According the AICPA, here’s how you can qualify for the waiver:
- File all your returns that are due or past-due,
- Pay your outstanding balance or establish a payment agreement with the IRS, and
- Have no prior penalties (except for estimated tax penalty) for the previous three years.
The AICPA also notes that “if the taxpayer received reasonable cause relief in the past, they are still eligible for the [first time abatement].”
Finally, they point out some further important considerations:
- The first-time abatement is for one tax year. When more than one tax year qualifies you for this waiver, it’ll be applied to the earliest qualifying tax year.
- If the IRS hasn’t assessed an impending penalty yet, the taxpayer may submit a penalty nonassertion request.

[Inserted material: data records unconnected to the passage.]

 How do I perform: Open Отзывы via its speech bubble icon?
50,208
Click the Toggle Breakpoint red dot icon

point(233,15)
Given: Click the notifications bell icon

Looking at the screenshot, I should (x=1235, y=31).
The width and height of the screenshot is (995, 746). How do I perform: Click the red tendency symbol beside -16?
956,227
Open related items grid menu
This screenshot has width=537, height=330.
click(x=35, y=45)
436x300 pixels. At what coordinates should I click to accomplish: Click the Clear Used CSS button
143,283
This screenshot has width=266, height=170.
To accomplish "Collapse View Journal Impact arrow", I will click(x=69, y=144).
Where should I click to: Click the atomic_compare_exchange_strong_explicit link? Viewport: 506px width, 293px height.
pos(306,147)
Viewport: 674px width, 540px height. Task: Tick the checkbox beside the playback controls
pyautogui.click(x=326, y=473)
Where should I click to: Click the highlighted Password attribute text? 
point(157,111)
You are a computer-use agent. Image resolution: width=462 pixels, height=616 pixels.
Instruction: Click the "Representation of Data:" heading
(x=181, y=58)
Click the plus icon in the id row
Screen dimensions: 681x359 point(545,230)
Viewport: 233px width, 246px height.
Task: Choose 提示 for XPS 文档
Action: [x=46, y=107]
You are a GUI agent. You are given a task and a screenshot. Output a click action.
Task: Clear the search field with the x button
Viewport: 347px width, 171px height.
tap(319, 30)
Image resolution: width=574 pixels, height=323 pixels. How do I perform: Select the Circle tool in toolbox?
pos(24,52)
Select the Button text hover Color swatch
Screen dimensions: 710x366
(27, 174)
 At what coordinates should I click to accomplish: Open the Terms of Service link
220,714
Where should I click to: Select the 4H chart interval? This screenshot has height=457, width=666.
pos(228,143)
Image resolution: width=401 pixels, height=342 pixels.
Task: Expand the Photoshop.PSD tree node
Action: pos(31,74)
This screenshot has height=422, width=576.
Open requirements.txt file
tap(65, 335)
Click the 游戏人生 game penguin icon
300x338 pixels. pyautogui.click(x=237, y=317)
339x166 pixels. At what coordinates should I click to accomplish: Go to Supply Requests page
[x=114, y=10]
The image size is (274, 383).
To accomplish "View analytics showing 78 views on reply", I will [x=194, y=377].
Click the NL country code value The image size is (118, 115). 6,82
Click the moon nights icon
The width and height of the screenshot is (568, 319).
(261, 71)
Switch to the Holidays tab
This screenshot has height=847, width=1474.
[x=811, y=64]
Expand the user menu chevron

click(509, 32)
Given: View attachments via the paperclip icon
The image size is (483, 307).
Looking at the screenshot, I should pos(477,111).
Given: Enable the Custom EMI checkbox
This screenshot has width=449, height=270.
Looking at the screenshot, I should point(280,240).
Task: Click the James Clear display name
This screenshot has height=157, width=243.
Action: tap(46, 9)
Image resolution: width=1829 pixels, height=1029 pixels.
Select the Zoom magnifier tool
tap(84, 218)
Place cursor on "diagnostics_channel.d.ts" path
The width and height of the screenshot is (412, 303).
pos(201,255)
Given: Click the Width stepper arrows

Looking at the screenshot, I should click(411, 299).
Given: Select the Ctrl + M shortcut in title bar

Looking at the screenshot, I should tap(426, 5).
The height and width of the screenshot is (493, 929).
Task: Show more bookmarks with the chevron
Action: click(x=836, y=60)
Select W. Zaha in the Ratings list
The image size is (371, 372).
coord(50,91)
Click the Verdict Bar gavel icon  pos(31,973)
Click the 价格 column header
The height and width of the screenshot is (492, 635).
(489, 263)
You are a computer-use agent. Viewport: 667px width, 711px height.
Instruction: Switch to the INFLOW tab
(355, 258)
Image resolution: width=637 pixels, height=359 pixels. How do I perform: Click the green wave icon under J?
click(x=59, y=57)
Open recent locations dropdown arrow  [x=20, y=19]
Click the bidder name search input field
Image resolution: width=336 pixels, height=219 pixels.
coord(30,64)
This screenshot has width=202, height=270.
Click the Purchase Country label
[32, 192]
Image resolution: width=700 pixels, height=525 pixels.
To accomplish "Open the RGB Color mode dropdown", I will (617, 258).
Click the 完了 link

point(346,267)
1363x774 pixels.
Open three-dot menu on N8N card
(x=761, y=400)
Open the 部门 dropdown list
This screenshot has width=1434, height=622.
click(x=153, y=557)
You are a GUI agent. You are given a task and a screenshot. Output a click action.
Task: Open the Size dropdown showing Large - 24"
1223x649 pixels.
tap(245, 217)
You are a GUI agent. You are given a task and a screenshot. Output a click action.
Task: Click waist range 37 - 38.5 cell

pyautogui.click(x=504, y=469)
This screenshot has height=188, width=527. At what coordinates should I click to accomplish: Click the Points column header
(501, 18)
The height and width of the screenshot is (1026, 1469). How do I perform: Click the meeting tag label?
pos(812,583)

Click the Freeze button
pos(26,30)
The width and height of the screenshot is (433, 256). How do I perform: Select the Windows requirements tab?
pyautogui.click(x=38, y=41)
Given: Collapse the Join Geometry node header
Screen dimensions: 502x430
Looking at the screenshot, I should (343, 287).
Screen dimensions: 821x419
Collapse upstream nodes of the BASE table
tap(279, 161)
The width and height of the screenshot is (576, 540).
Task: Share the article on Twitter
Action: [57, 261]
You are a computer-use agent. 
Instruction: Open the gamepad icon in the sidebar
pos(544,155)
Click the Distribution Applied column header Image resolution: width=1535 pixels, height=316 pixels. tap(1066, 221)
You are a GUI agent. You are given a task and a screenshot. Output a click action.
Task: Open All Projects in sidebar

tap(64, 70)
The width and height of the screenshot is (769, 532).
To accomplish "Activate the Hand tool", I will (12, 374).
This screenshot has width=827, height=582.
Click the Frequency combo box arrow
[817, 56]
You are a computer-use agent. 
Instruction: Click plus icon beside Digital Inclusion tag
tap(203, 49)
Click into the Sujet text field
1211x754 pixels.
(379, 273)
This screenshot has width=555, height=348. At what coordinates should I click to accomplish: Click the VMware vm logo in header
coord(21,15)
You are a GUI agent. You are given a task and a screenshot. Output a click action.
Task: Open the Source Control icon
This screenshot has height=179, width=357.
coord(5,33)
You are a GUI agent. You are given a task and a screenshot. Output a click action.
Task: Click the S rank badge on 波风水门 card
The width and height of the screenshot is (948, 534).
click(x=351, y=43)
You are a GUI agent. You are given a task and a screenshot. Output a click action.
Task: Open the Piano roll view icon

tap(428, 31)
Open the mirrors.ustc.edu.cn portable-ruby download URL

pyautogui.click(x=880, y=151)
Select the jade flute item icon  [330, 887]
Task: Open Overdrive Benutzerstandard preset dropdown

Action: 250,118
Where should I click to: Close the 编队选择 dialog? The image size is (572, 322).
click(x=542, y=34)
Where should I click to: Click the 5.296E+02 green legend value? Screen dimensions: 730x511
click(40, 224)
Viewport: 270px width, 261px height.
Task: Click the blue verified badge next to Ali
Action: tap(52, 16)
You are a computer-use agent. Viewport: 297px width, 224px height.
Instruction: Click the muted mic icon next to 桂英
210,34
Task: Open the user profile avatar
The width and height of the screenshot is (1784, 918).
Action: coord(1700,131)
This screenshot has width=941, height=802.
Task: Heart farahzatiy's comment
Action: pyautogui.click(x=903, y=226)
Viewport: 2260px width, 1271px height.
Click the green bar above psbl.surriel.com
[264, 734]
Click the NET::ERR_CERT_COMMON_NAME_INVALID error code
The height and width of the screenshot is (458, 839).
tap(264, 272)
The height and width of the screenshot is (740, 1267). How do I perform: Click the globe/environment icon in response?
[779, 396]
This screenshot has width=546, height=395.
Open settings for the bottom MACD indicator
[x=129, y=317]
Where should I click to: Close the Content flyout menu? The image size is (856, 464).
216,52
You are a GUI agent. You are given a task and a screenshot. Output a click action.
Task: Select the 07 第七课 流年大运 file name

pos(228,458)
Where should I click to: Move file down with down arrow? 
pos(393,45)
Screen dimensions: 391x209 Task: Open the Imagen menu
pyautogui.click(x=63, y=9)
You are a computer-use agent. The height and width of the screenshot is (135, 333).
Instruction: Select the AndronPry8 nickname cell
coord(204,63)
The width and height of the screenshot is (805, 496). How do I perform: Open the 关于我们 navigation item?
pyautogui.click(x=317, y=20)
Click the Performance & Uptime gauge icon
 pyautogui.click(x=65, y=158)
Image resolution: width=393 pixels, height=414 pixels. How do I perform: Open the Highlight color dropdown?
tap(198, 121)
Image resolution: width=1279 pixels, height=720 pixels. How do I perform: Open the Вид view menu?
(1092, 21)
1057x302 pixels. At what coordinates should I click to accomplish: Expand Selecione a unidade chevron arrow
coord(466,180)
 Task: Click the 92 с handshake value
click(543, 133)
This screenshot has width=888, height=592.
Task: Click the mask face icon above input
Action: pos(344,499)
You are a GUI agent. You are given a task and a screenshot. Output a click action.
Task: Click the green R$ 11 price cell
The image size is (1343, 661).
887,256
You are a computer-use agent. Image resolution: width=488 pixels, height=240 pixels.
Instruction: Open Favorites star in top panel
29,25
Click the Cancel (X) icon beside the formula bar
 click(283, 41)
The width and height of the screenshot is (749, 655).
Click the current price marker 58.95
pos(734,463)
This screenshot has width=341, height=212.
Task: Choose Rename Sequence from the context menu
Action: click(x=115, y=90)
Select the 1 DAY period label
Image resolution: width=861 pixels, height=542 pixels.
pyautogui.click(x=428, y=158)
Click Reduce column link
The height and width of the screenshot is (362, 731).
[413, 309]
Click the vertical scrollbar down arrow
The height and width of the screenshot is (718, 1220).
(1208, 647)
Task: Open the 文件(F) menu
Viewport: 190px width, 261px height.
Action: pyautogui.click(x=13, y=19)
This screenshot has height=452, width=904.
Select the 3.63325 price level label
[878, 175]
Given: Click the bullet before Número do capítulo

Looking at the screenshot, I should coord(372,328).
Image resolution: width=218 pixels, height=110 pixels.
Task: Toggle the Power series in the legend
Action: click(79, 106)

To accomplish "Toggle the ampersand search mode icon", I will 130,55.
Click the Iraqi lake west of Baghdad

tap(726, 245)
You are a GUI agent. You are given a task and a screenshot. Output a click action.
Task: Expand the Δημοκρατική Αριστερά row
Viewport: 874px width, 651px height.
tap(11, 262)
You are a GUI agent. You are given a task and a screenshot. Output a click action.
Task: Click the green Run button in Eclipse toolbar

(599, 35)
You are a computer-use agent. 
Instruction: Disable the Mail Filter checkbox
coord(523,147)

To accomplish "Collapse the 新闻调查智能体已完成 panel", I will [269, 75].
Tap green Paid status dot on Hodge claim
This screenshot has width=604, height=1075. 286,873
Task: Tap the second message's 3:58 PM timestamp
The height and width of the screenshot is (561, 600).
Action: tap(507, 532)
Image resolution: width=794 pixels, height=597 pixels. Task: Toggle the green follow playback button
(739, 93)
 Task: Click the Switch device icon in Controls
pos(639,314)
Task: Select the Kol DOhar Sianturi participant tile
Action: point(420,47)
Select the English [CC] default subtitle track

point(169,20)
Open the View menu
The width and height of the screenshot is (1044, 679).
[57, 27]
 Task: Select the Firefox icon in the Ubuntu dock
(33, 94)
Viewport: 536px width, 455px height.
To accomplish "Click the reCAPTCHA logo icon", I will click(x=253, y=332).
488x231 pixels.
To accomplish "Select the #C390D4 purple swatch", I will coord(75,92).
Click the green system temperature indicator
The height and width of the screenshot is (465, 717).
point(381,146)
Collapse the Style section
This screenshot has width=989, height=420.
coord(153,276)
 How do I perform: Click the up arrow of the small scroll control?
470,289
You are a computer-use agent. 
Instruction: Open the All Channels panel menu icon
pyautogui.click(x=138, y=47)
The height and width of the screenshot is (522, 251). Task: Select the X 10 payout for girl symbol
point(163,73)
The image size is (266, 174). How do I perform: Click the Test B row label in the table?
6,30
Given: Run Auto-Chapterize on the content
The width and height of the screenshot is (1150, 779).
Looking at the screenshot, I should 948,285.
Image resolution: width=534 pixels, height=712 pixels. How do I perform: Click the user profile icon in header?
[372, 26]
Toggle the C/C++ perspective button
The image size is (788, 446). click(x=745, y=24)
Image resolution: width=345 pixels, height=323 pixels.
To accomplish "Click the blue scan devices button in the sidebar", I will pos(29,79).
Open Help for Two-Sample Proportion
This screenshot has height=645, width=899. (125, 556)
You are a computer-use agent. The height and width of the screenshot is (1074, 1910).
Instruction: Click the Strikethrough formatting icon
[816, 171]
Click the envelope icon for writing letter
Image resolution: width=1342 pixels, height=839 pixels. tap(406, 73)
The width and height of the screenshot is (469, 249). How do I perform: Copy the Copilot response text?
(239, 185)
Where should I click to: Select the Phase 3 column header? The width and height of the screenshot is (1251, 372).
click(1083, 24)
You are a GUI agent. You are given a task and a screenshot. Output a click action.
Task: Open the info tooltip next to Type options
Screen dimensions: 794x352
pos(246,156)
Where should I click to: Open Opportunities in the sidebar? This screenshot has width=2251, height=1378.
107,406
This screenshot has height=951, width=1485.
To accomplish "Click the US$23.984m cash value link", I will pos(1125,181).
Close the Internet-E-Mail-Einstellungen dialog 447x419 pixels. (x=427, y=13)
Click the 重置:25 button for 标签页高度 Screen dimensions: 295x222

- If the taxpayer has already paid the penalty, they may request a refund by filing Form 843. The title of this form is Claim for Refund and Request for Abatement.
- The taxpayer may file an appeal if the IRS doesn’t grant a first-time abatement. Although, many taxpayers opt for professional help to file an appeal. The taxpayer should choose the avenue he or she is most comfortable with.
- Taxpayers can save thousands of dollars on penalties if they or their trusted tax relief professionals advocate for a penalty abatement.